For full, it depends. (but for most real world case, it's still flawed)
We have small and crafted images as test cases, which btrfs check can
repair without problem at all.
But such images are *SMALL*, and only have *ONE* type of corruption,
which can represent real world case at all.

> I understand that data can be lost, but I don't understand how the tools
> just either keep crashing for me, go in infinite loops, or otherwise
> fail to give me back a stable filesystem, even if some data is missing
> after that.

There are several reasons here that repair tool can't help much:

1) Too large fs (especially too many snapshots)
   The use case (too many snapshots and shared extents, a lot of extents
   get shared over 1000 times) is in fact a super large challenge for
   lowmem mode check/repair.
   It needs O(n^2) or even O(n^3) to check each backref, which hugely
   slow the progress and make us hard to locate the real bug.

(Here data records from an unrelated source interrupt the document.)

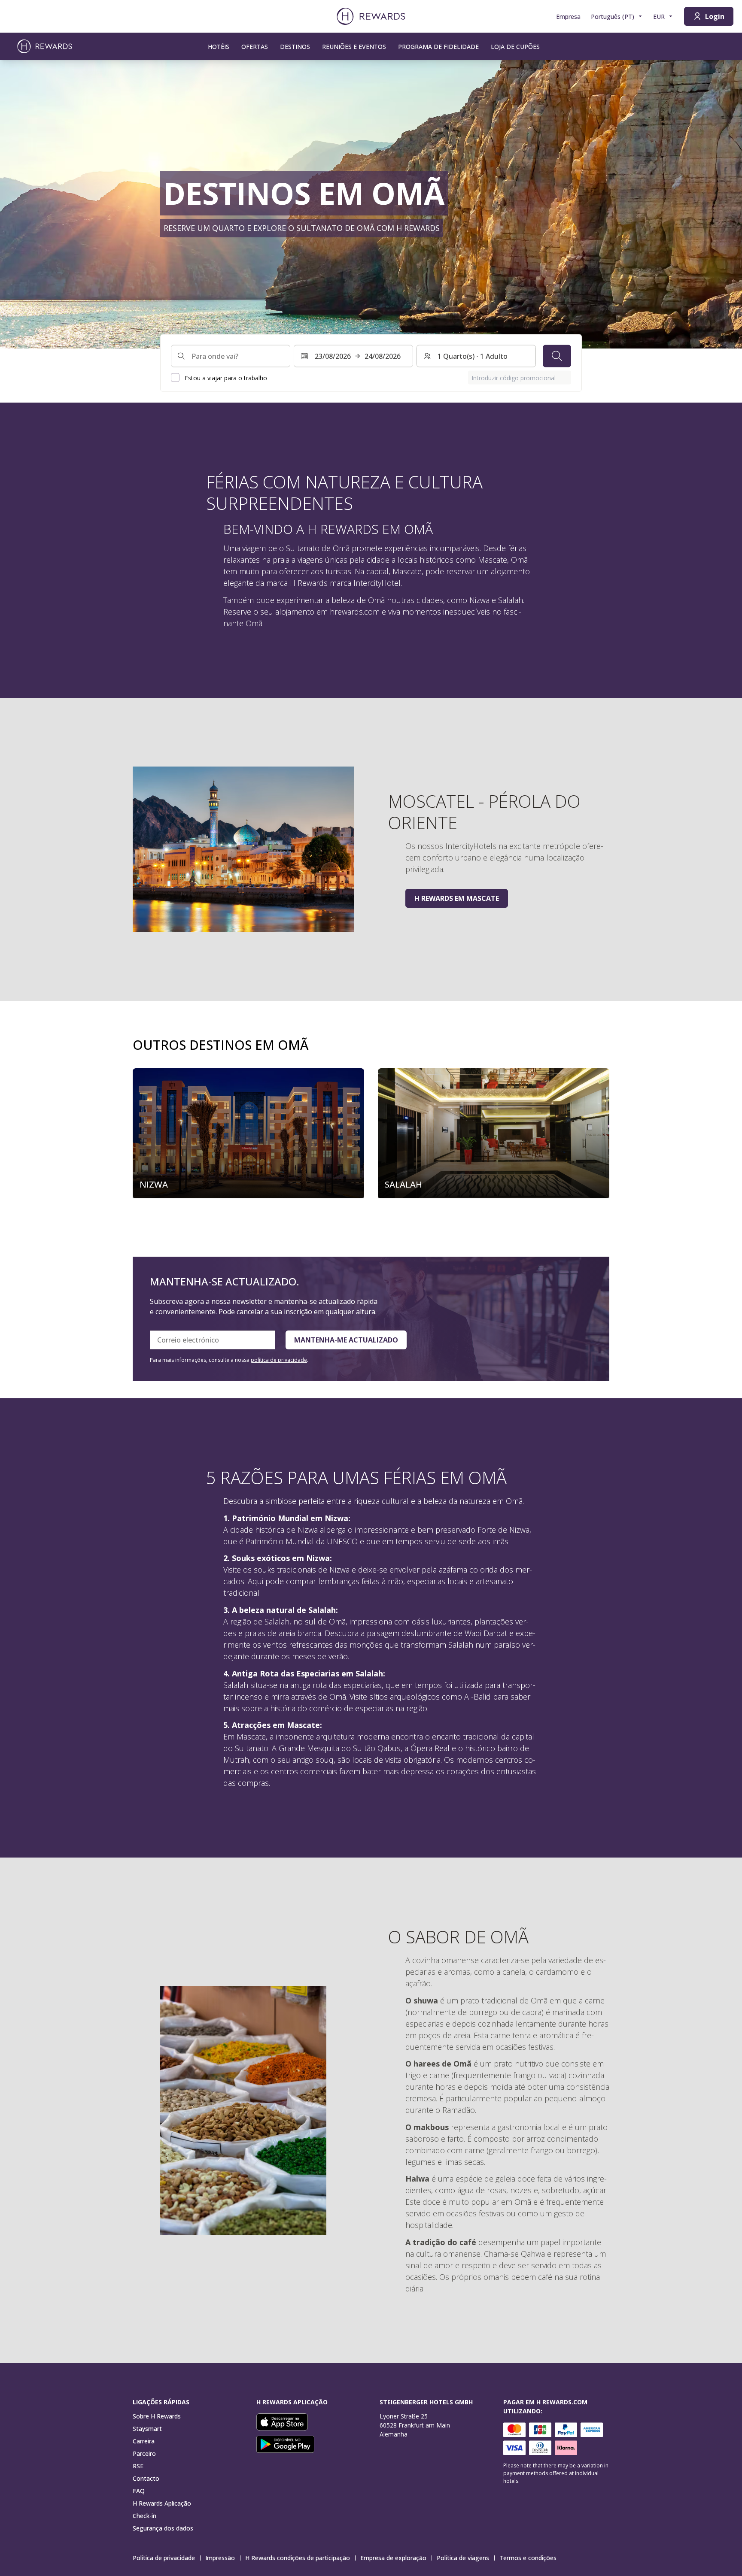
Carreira (144, 2441)
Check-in (144, 2516)
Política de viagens (463, 2558)
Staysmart (147, 2428)
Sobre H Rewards (157, 2416)
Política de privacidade (164, 2558)
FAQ (139, 2491)
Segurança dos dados (163, 2528)
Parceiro (144, 2453)
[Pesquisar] (557, 356)
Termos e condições (527, 2558)
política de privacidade (279, 1360)
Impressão (220, 2558)
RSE (138, 2466)
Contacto (146, 2478)
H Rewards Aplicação (162, 2503)
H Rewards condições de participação (297, 2558)
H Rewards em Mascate (456, 898)
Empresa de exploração (393, 2558)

2) Corruption in extent tree and our objective is to mount RW
   Extent tree is almost useless if we just want to read data.
   But when we do any write, we needs it and if it goes wrong even a
   tiny bit, your fs could be damaged really badly.

   For other corruption, like some fs tree corruption, we could do
   something to discard some corrupted files, but if it's extent tree,
   we either mount RO and grab anything we have, or hopes the
   almost-never-working --init-extent-tree can work (that's mostly
   miracle).

So, I feel very sorry that we can't provide enough help for your case.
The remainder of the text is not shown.